◆ Task item
Though the records contain pictures, copy none of them; repeat exactly the lines from the one with "Where should I" to the end.

[Stored dataset items]
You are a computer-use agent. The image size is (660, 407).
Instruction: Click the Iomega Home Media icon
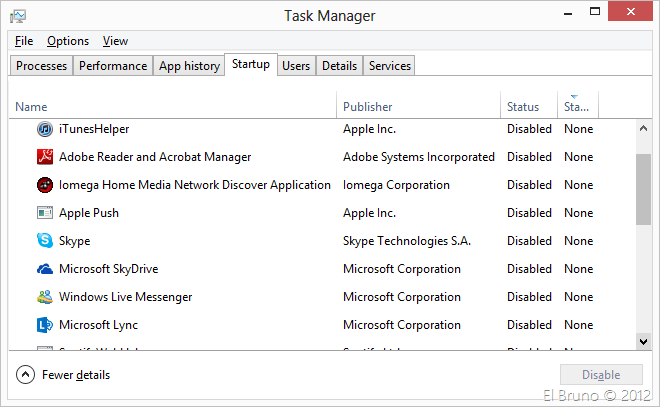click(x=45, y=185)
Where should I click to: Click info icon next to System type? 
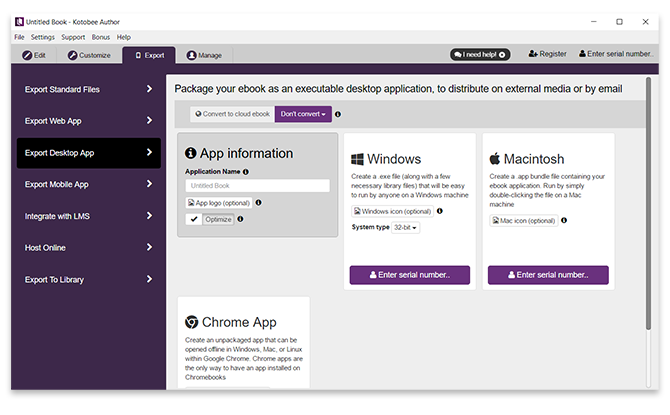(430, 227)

◆ Result
Where should I click to: Click info icon next to System type? 
(430, 227)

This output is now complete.